Index: An Incremental Blog
Newer: Thesis Structure (report or research paper in general)
Older: No Blog is too Short
[ Vlado Keselj | 2020-06-02..2020-06-13 ]

Starfish: The First Example

The Starfish project is a system for Perl-based text-embedded programming and preprocessing. It is still only author-friendly, in the sense that I use it frequently for many projects, but its purpose and use may not be so obvious for an interested user seeing it for the first time. Several basic examples are included in the project web page, but they are quite diverse and I am not sure which one is the best one to be presented to an interested reader who does not know anything about the project. One promising approach is to present a simple Java example, which was chronologically the first motivating example to start the project in the first place. This blog describes the example.

Java Preprocessor

The C Preprocessor is a useful and unique feature of the C programming language. It is a part of the C compiler, but it is a simple language in its own, which does simple text manipulation before feeding it to the proper C compiler. One use of the preprocessor is inclusion or exclusion of parts of code depending on values of some configuration variables. It preprocesses C source code as a general text, and this is why it is sometimes criticized for not using deeper semantics of the language, and it is also praised for the same reason because it is very clear what it does and can be used on text other than C programs. For example, it was used in the Imake system for preprocessing makefiles. Java does not have a preprocessor and it would be useful in some situations.

Sometime around 2001 I was working on a Java software system where I needed two versions of the source code: a test version to be used for testing and development, and a release version to be a production release. The test version would carry around a lot of meta information on data structures, be able to produce verbose debug code, and the release version would be efficient and slim in code size and running time. This means that at various places in code, I needed to write two versions of code snippets: a test version and a release version, and the appropriate version would be included everywhere based on the value of some global variable. This could be simulated using Java constructs, but release code would be bloated and running-time efficiency of the release code is not always easy to achieve.

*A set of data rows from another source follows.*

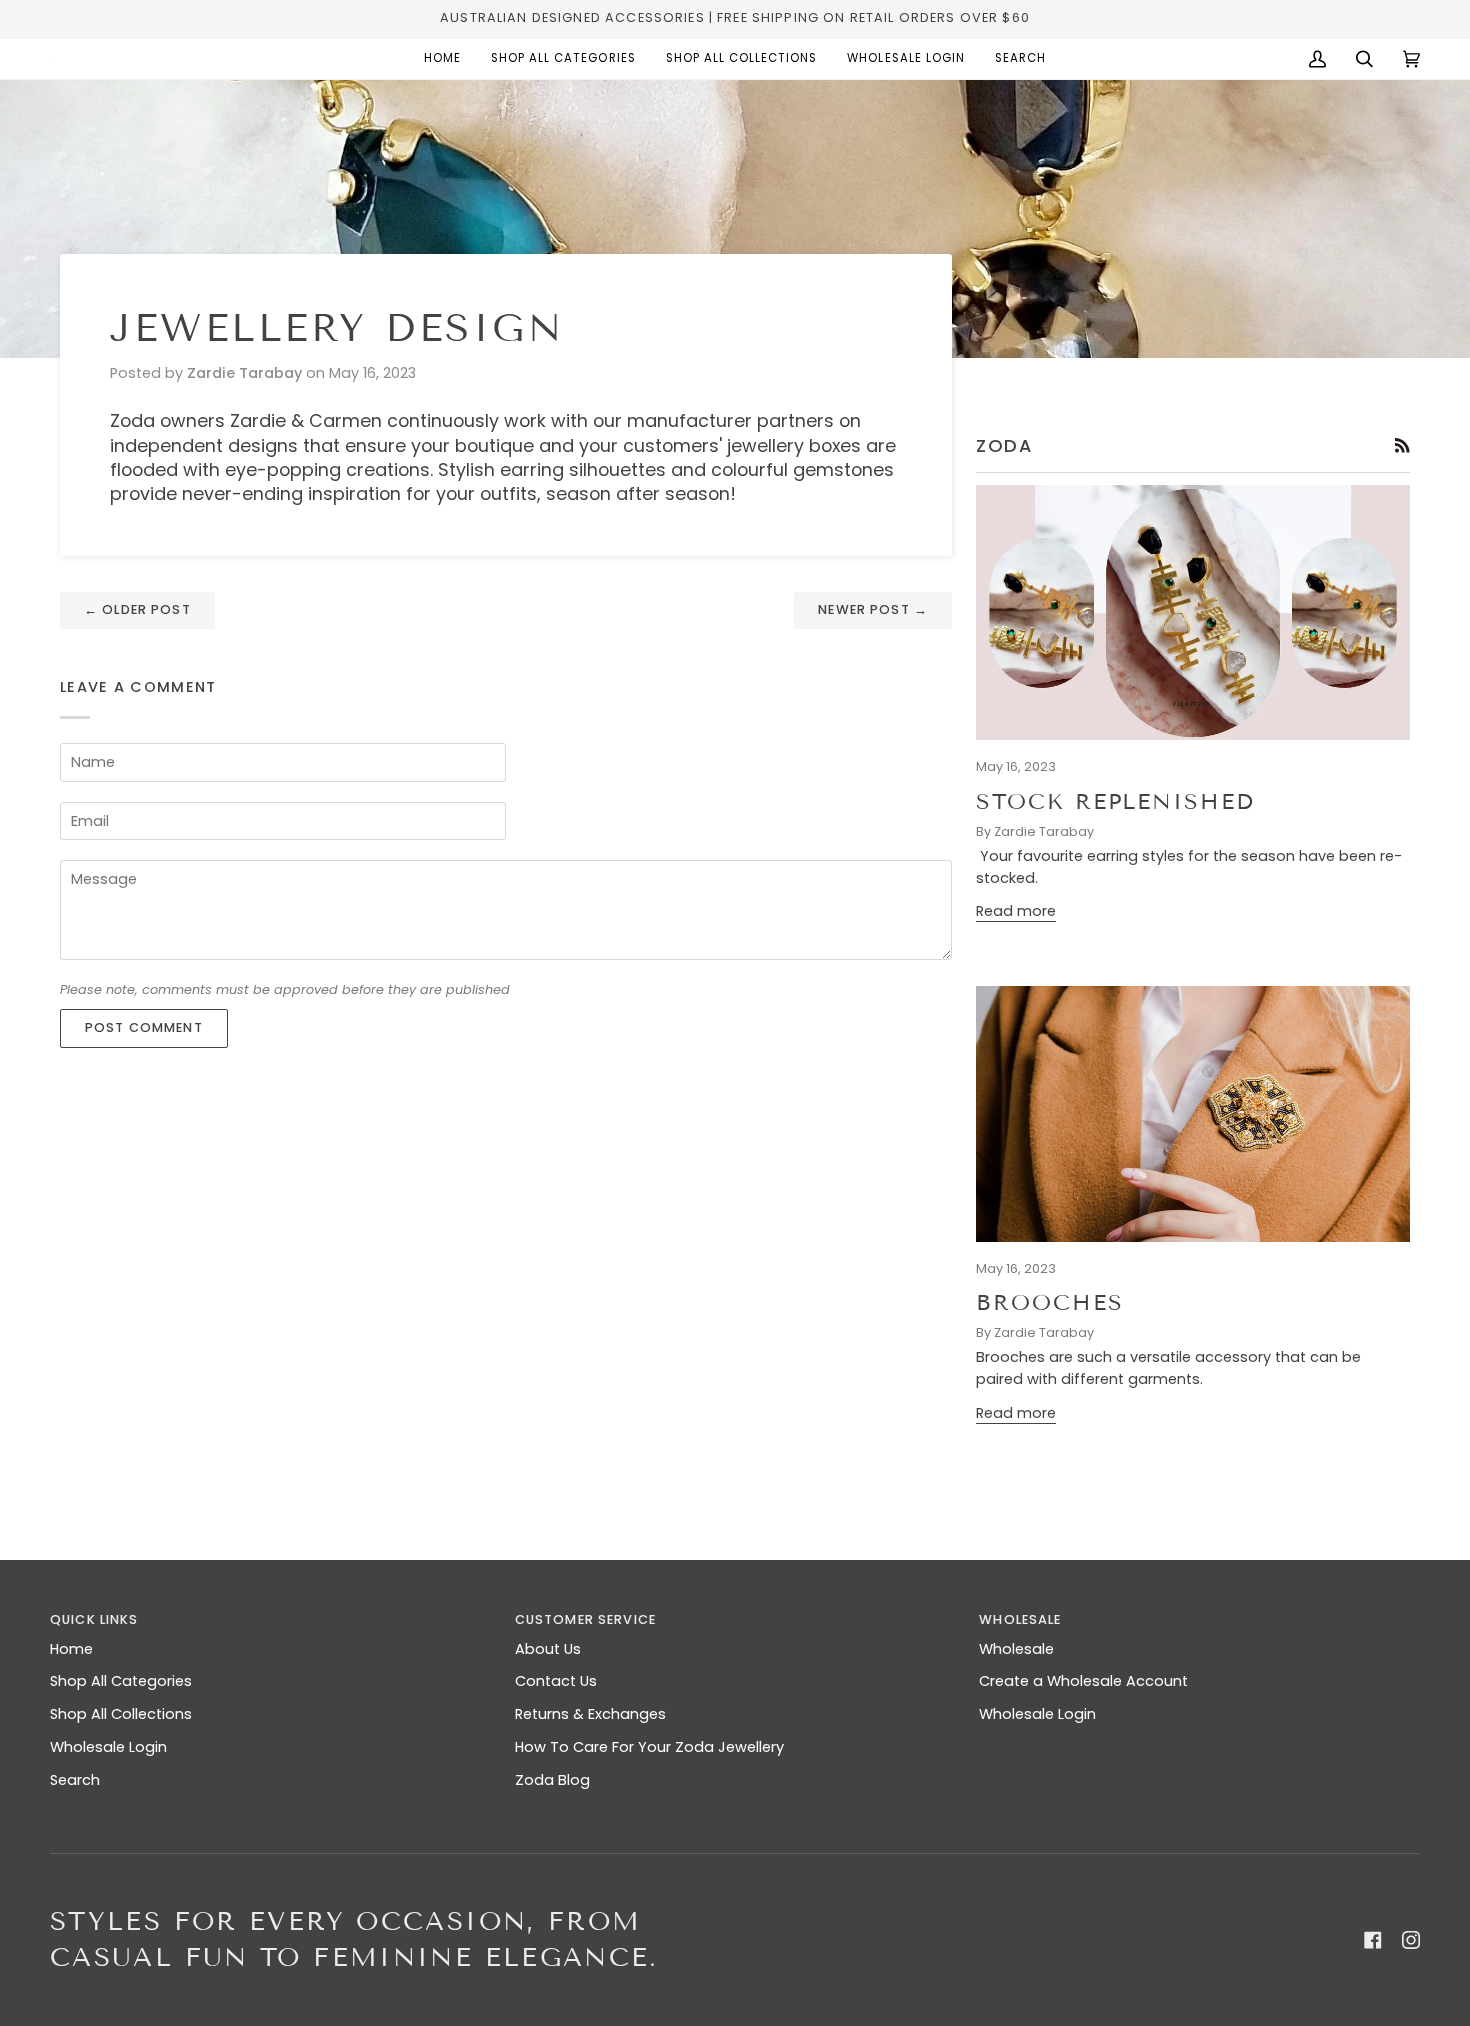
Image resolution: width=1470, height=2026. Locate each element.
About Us (548, 1649)
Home (71, 1649)
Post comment (144, 1027)
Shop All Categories (121, 1681)
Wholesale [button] (1020, 1619)
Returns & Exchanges (590, 1714)
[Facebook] (1373, 1940)
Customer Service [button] (585, 1619)
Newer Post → (873, 609)
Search (75, 1780)
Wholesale (1016, 1649)
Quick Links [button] (94, 1619)
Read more (1016, 911)
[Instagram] (1411, 1940)
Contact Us (556, 1681)
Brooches (1050, 1302)
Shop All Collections (121, 1714)
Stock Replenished (1115, 801)
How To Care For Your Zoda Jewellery (649, 1747)
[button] (563, 59)
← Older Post (137, 609)
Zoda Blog (552, 1780)
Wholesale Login (108, 1747)
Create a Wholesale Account (1083, 1681)
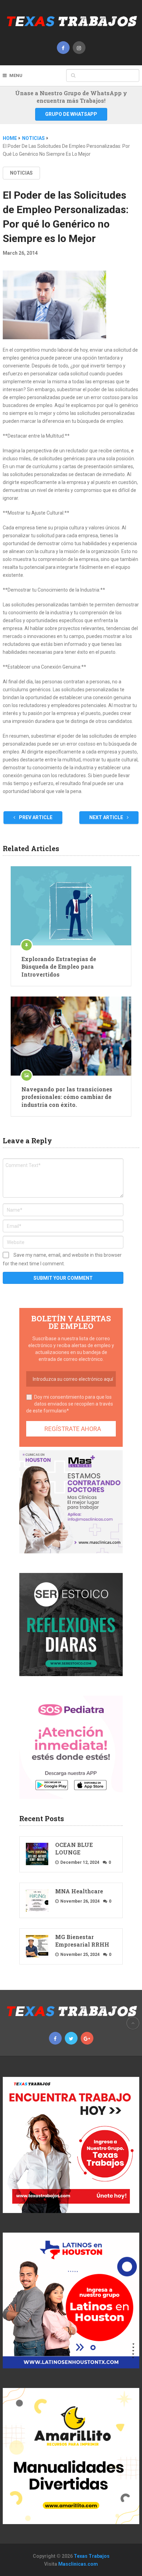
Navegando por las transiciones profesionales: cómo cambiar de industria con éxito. (66, 1097)
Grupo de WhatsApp (71, 114)
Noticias (21, 173)
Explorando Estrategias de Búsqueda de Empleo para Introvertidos (58, 966)
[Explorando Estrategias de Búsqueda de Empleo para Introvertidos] (71, 905)
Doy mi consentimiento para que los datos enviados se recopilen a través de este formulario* (69, 1403)
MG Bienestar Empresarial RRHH (82, 1940)
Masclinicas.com (78, 2564)
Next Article (106, 817)
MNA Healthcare (79, 1891)
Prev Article (35, 817)
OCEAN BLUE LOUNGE (74, 1848)
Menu (15, 75)
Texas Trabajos (92, 2556)
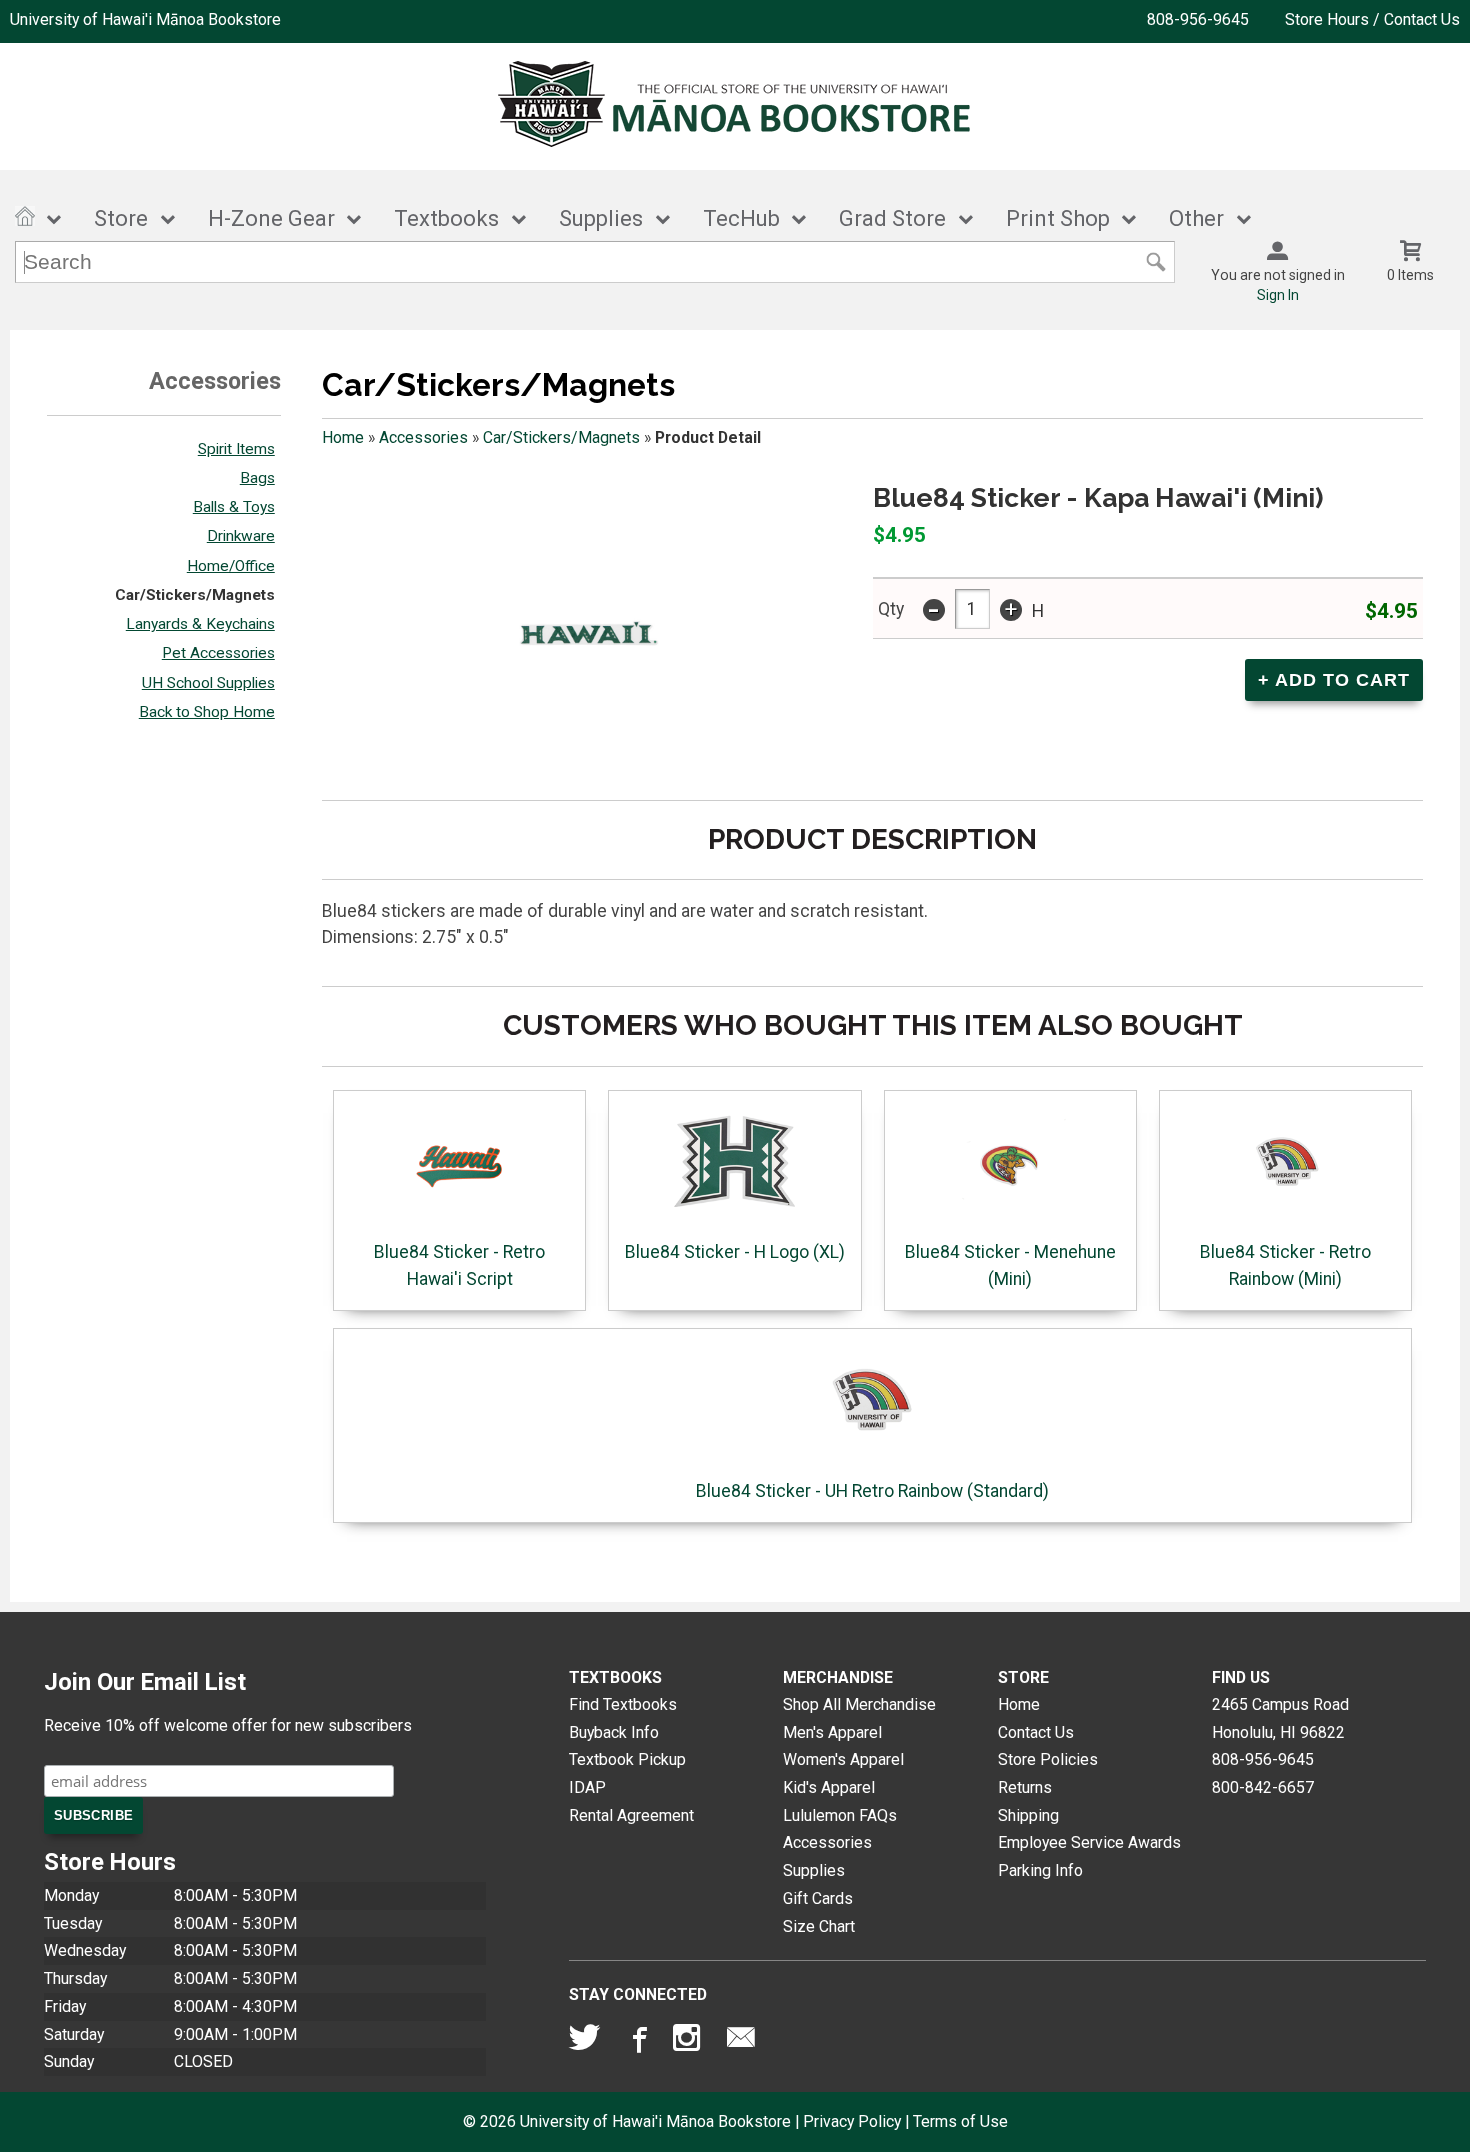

As an example, we will consider the following simple Java code:

/**
   A simple Java file.
*/

public class simple {

  public static int main(String[] args) {

    System.out.println("Test version");
    System.out.println("Release version");

    return 0;
  }
}
where the red line would be included in the test version of the code, and the blue line would be included in the release version of the code.

One solution would be to use the C preprocessor. However, the C preprocessor is a part of the C compiler and it is not meant and not convenient to use independently. Its functionality is tailored to the C language, and it is not as easy to use for general and more flexible text processing that we may want to have. It is more convenient to write a text processor in Perl from scratch than to rely on the C preprocessor. That leads to the second solution: write an independent preprocessor from scratch in text-friendly high-level language like Perl. There is a general need for such language, so we get the idea of a general-purpose preprocessing system. The system m4 is one such system, but it has its own, specific syntax. So, here we are, looking for a general preprocessor.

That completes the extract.